凡空听老乞丐提及那哭哭啼啼的女人,本已和缓的心再度疼痛起来,但时隔月余终再度听到姬小白的动静,仍叫她止不住欢乐:
“国、国师为何会……变成这副模样?”
“贫僧只见中间倒卧于雪,举手之劳罢了,却不知中间身上的伤从何而来。”
此人发色斑白,已是上了年纪,看其穿着,许是无家可归之人。此地火食已渺,适逢火线不远有一处破败的寺庙,凡空将此人扶往破庙,支了柴火,又施法替其梳理经脉,将外伤治好,天气渐晚之时,此人总算醒来。
凡空取了一根木枝,悄悄挑了挑明显灭灭的火堆,缓声问道。那人闻言,稍稍一愣,便将本身所见细细言来:
那被秋奕称作上仙的男人冷哼一声,脚尖提起,将白衣国师生硬的右臂翻面,只见其青紫的掌心处,模糊有一浅淡陈迹,秋奕一头雾水,不懂面前之人此举为何。正要开口扣问,那男人却用清冷的目光扫了一眼秋奕身后的赤|身女子,秋奕心头一跳,忙挥手让那妃子退下。
孩子喜怒老是无常,接过凡白手中糖人,那小女孩儿终是破涕为笑,孩子母亲连连伸谢,凡空轻笑摆手,就此别过。

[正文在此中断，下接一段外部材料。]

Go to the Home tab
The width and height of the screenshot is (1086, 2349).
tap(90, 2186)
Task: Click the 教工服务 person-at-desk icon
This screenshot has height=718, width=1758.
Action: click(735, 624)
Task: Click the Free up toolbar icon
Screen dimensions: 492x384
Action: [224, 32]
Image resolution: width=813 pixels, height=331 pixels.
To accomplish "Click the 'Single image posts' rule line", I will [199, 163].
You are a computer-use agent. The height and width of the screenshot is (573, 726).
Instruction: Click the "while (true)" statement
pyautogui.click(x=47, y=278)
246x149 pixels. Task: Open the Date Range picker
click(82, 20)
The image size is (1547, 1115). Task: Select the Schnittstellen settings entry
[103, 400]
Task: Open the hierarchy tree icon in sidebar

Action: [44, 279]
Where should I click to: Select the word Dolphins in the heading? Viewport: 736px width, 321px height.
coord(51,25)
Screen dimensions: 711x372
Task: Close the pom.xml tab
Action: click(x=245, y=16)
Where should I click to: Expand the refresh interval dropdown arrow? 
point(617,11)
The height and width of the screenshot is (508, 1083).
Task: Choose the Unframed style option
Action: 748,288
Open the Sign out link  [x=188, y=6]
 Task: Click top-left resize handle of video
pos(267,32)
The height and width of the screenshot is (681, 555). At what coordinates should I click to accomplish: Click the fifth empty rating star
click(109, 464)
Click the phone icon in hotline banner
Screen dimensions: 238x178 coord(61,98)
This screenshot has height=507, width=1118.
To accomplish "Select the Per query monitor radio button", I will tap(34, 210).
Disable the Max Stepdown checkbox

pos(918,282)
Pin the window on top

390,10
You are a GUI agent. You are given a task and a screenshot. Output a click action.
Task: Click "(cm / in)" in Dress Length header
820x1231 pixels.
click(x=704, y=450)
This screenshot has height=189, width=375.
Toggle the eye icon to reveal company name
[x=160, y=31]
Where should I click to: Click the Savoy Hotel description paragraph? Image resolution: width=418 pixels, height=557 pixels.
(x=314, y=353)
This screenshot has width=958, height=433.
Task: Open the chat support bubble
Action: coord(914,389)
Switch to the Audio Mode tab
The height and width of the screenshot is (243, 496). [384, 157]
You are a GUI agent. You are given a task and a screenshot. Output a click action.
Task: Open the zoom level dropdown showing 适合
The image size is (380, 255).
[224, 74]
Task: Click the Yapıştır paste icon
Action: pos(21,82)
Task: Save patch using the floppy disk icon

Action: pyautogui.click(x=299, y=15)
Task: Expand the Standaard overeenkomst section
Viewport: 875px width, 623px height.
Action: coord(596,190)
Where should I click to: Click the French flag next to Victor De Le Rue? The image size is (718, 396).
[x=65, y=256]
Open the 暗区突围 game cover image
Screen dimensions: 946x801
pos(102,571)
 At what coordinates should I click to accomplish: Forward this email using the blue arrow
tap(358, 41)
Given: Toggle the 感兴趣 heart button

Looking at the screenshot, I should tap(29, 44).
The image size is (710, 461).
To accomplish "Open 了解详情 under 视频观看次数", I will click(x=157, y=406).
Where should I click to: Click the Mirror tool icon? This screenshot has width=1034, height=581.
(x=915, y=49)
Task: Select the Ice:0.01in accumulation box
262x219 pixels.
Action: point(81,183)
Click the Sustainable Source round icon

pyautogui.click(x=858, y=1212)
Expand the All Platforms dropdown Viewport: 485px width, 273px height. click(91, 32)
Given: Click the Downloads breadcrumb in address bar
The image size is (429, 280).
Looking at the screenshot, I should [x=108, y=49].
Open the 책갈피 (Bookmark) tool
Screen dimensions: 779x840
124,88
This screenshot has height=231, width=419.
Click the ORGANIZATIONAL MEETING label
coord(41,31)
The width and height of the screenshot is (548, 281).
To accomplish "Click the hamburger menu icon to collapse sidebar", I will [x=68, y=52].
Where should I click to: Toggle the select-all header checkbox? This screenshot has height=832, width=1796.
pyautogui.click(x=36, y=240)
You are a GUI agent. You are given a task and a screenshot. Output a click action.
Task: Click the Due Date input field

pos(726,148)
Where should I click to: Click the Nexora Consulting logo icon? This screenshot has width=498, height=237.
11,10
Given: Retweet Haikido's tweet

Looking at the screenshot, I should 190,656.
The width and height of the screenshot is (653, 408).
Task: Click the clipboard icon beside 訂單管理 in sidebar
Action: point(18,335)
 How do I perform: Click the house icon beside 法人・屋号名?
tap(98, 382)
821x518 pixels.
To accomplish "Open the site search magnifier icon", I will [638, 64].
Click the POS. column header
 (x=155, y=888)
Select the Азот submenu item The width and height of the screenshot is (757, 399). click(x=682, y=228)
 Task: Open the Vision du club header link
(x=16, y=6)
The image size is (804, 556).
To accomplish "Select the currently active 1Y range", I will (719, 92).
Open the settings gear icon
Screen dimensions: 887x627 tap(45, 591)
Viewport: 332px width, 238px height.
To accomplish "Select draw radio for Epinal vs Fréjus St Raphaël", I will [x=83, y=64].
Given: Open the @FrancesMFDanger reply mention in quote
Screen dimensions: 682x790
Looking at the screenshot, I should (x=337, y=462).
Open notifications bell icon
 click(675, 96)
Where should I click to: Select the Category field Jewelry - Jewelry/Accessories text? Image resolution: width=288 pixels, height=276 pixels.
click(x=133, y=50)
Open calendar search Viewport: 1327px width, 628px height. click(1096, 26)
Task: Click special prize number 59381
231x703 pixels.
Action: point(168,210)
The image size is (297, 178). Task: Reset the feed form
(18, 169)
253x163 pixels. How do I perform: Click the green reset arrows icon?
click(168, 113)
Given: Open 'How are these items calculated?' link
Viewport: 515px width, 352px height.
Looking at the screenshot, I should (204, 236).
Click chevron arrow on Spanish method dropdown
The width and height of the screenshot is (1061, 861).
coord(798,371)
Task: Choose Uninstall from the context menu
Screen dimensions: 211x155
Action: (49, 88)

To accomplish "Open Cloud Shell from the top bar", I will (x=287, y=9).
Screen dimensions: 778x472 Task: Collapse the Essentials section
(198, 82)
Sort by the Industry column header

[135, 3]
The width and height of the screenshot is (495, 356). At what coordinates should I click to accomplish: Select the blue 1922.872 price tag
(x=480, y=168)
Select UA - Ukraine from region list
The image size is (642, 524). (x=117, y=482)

黑衣男人脸上没有任何神采,神采冷酷,此时听闻秋奕扣问,只稍点了点头,道:
“此物与你,莫要再哭。”
“这凉城多妖物,我本是住在四周山上的农户,昨日入城赶集,担搁晚了些,筹办出城回山,却不料遭狐妖,那狐妖生了一张娇媚面孔,说来也真是丢脸,我一把年纪之人,竟遭了狐妖之道,而后之事便记不太清,只知那狐妖似要取我性命,我俄然觉悟,奔逃至此便堕入昏倒。”
她忽而想起老衲人信中曾言,东部凶星照京,北部妖气弥天。东部戎狼异动已有前兆,而这北,但是老乞丐口中之北?若二者皆是,祁国乱世之期,已不远矣。
一个矮小的孩子笑闹着跑来,正入迷的凡空不察,便未躲开,那孩子撞在她身上,发展两步,跌倒在地,许是撞疼了头,那小小的人儿兀地瘪嘴哭了起来。她身后快步走来一女子,应是这小孩子的母亲,正低声哄着她,凡空上前,将手中糖人递到那孩子面前:
都城仍在戒严,里里外外满是官兵,凡空拜别没有轰动任何人,在这城中产生的统统,与过往的统统恩仇,在她分开的时候,也一便被带走。
戎狼领兵之将三人,戎威,戎秩,戎音。
比拟姬小白,他对凡空的仇恨更甚,若非那妖僧不肯脱手,他又怎会落得如此了局!黑衣男人闻言轻笑:
“确如中间所言,不知中间可否将那女人的去处与贫僧言?”
凡空分开都城,一起朝北,再不转头。
“想必是大师救了我。”
“上、上仙,此人、此人但是我国国师?”
他先另有些怅惘,面上隐有惊骇,待得看清凡空面庞,这才放松:
“此印便是我来都城的目标,我可不若这废料国师般,你只要帮我寻到此印线索,我便可替你报断臂之仇。”
“那日天冷,又是半夜,老朽露宿街头,见一红衣女子自此地路过,面上有泪,后被一青衣女子阻了来路,那青衣女子似说要去北方,邀红衣女同往,随后便不见了踪迹,老朽觉此事非常奥妙,那青衣女人莫不是仙女下凡,竟会这般凡人不成得之仙法。”
祁国北部长年飘雪,即便已入了夏季,周遭还是冷风彻骨,她走在凉城街头,瞻仰天空中飘落的雪,只觉面前迷蒙,心中倒是腐败,她想起在小院中的时候,每逢下雪,姬小白总爱在院中瞻仰天空,那飘飘洒洒的雪落在她眼角眉梢,落在她一头和婉的青丝上,美得像是不食人间炊火的仙女,又那里有一点妖狐气。